Senior citizens in Cincinnati, Ohio, are now able to connect with their loved ones during the coronavirus pandemic, thanks to a nonprofit group’s generous donation.
When community members began voicing concerns that over 1,000 seniors throughout Cincinnati and Hamilton County had no way of seeing their friends and family during the health crisis, the city decided to take action, according to WLWT.
Officials partnered with representatives from the United Way of Greater Cincinnati (UWGC) and then contacted national corporate giving initiative TCC Gives for help in finding an answer to the problem.
The answer came in the form of 25 iPads donated by TCC Gives, which were distributed on Monday to 20 retirement homes and nursing facilities in the area.
Thursday on Twitter, the UWGC shared photos of the seniors using the devices to visit with their loved ones.
Proud to partner w/ @TCCgives & @CityofCincy to deliver iPads to ~1,500 local seniors citizens at 20 facilities, so they can now virtually connect to their family/friends during #COVID19 https://t.co/1iKvqGA9Vb#ThankfulThursday #COVID19OhioReady #LiveUnited pic.twitter.com/Mj2MNCH71Y
— United Way Cincy (@UnitedWayGC) March 26, 2020
“TCC Gives is committed to strengthening communities and helping people,” the corporate giving initiative’s website stated.
“We want to empower employees and customers to make a difference by providing programs, resources and grant opportunities that encourage volunteerism, support charitable initiatives, and improve the communities we touch,” the site read.
Mayor John Cranley praised the organization in a press release Wednesday for stepping up to help those who need extra protection during the ongoing pandemic.

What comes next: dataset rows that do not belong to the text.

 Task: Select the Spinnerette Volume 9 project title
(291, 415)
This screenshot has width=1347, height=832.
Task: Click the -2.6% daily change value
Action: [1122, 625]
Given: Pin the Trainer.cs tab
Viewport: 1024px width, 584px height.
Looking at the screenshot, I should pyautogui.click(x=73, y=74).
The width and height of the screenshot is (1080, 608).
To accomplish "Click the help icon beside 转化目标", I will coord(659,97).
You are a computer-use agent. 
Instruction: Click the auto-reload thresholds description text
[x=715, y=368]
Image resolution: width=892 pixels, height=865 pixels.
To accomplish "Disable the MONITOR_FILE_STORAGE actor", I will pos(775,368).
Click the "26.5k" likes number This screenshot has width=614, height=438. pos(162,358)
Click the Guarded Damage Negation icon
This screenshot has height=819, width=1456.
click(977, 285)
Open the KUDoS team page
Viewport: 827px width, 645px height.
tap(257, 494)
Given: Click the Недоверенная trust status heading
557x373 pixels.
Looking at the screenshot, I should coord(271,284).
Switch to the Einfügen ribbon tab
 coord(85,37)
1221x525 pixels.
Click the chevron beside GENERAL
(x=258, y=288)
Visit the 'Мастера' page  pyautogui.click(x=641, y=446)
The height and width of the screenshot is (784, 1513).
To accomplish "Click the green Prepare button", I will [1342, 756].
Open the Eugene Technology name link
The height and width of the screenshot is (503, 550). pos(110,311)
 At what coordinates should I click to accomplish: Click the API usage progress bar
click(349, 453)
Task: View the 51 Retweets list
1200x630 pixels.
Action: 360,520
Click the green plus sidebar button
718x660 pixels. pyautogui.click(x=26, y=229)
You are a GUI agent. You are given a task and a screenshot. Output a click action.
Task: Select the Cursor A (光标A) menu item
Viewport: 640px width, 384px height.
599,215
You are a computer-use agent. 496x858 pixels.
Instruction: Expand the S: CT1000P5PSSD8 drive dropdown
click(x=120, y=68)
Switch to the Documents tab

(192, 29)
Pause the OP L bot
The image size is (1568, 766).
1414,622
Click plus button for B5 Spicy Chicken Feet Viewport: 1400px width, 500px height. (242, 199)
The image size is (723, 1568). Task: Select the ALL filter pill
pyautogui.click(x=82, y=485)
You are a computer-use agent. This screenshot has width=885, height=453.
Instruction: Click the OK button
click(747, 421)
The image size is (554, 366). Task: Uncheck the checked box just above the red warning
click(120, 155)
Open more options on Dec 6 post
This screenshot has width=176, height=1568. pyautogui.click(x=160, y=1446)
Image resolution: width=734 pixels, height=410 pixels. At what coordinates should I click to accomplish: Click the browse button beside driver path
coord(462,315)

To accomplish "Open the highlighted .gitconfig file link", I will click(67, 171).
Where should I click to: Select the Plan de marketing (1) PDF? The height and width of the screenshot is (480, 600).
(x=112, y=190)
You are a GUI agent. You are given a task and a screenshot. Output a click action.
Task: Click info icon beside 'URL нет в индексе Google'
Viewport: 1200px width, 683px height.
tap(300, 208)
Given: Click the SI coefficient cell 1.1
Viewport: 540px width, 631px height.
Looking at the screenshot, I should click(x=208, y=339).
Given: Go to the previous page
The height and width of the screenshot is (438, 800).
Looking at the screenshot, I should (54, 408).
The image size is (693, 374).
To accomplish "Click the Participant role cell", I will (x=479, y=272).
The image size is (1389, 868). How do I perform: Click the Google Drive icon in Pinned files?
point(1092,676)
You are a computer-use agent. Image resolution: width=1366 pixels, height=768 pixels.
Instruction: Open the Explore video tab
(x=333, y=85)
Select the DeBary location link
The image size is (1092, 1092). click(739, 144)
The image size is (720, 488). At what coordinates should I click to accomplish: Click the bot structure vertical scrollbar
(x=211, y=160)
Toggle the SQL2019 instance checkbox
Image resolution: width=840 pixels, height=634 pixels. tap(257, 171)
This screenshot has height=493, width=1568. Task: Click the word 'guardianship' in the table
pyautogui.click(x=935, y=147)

“Providing technology to connect seniors to their loved ones who they would otherwise have no means to contact speaks volumes about our city. Let’s continue to take care of each other,” he said.
Sarah Steffen from the Little Sisters of the Poor facility noted that the technology has already made a positive impact on their residents’ moods.
“We are able to use these tablets to let families and residents visit virtually. It is keeping spirits and smiles up! Thank you,” she commented.
UWGC President and CEO Moira Weir said she was proud to be part of an organization that was able to meet the needs of people who felt disconnected from their loved ones.
“This is a really challenging time for many people, especially the elderly in our community, and we’re committed to showing up for them quickly,” she concluded.